Re: [PATCH][v8] PM / hibernate: Verify the consistent of e820 memory map by md5 value
From: Chen Yu
Date: Fri Sep 09 2016 - 03:28:37 EST
Hi Pavel,
On Thu, Sep 08, 2016 at 11:15:52PM +0200, Pavel Machek wrote:
> On Tue 2016-08-30 13:54:44, Rafael J. Wysocki wrote:
> > On Tuesday, August 30, 2016 04:35:05 PM joeyli wrote:
> > > On Mon, Aug 29, 2016 at 03:41:23PM +0200, Borislav Petkov wrote:
> > > > On Mon, Aug 29, 2016 at 09:15:00AM +0200, Pavel Machek wrote:
> > > > > Sounds about as easy as hot unplugging arbitrary memory address. IOW
> > > > > "not easy".
> > > >
> > > > Regardless, forcibly panicking the system more is still the wrong
> > > > approach IMO.
> > > >
> > > > Instead, I'd try to issue a big fat warning that BIOS corrupts E820 and
> > > > that the user should disable hibernation on that box and never ever
> > > > enable it again.
> > > >
> > > > After that, the kernel should *disable* hibernation for the current boot
> > > > so any further hibernation runs don't even happen. Maybe even taint
> > > > itself.
> > > >
> > >
> > > I support this idea to disable hibernation when kernel detected e820 layout
> > > was changed by BIOS. If system resume luckily then kernel should warn to user
> > > and refuse to hibernate again. User must to know that's better to reboot
> > > system when he saw the warning message after lucky resume.
> > >
> > > Not just BIOS doesn't fix e820 layout. There have some machines doesn't provide
> > > _S4_ function, so the hibernation fallbacks to "shutdown" mode because "platform"

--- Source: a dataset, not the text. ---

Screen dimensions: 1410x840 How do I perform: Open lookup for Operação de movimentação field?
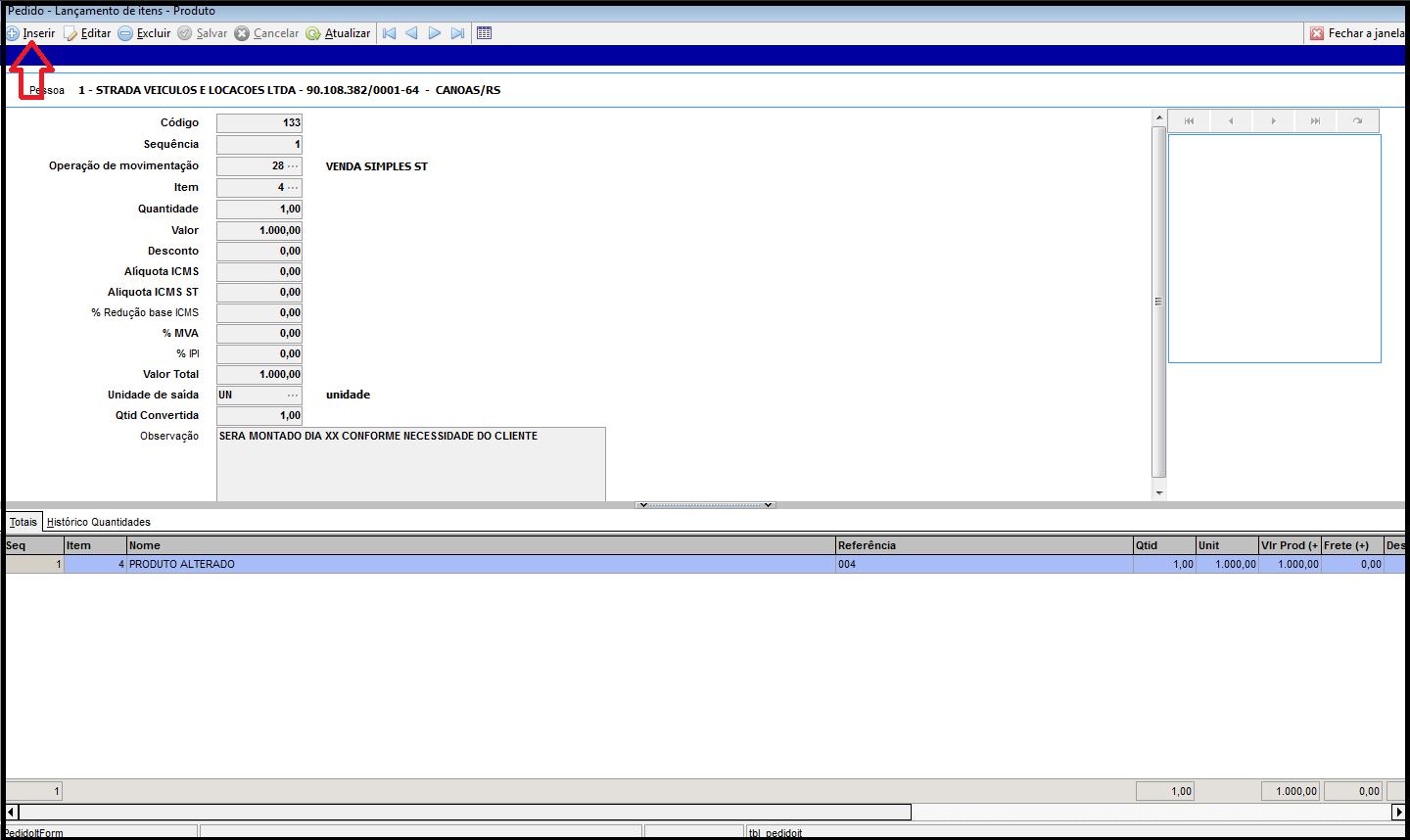[292, 166]
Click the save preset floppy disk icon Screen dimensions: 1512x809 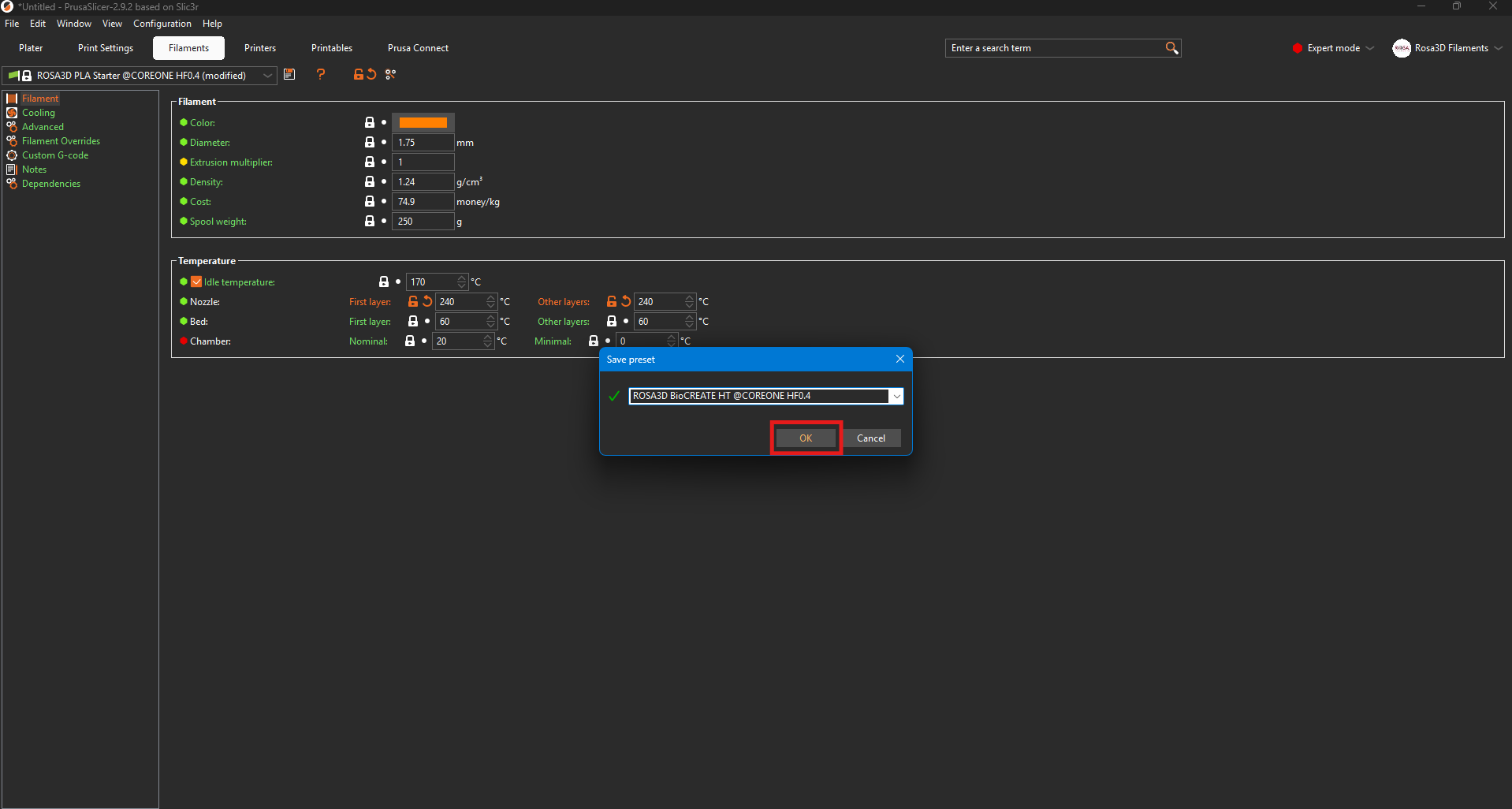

> > > mode unavailable. In this situation, user is just lucky to run the hibernation.
> > > Kernel should warn to user and disable hibernation when detected e820 layout
> > > changed.
> >
> > Well, please see my reply to Boris.
> >
> > Pavel is right that running after detecting an e820 mismatch is generally risky,
> > so why don't we shut down the system (but try to do that cleanly instead of
> > causing it to panic right away) on an e820 mismatch?
>
> I don't think that's good idea.
>
> Anything involving userspace is risky at that point, and clean
> shutdown means a _lot_ of userspace.
>
> We know the filesystems are reasonably clean as we sync-ed
> them; I believe right solution is to panic -- on-disk state is pretty
> good and we don't want to do anything risky.
>
OK, we tried a milder solution that doesn't shutdown the system in the
latest version, which terminates the restore process if a mismatch is found
(hope people would be happy with that one :)
Here's the patch link per yours and Rafael's last comments on the old patch,
and I'm still doing some small adjustment and will send a newer one but it
is approximately similar to the following link:
https://patchwork.kernel.org/patch/9310497/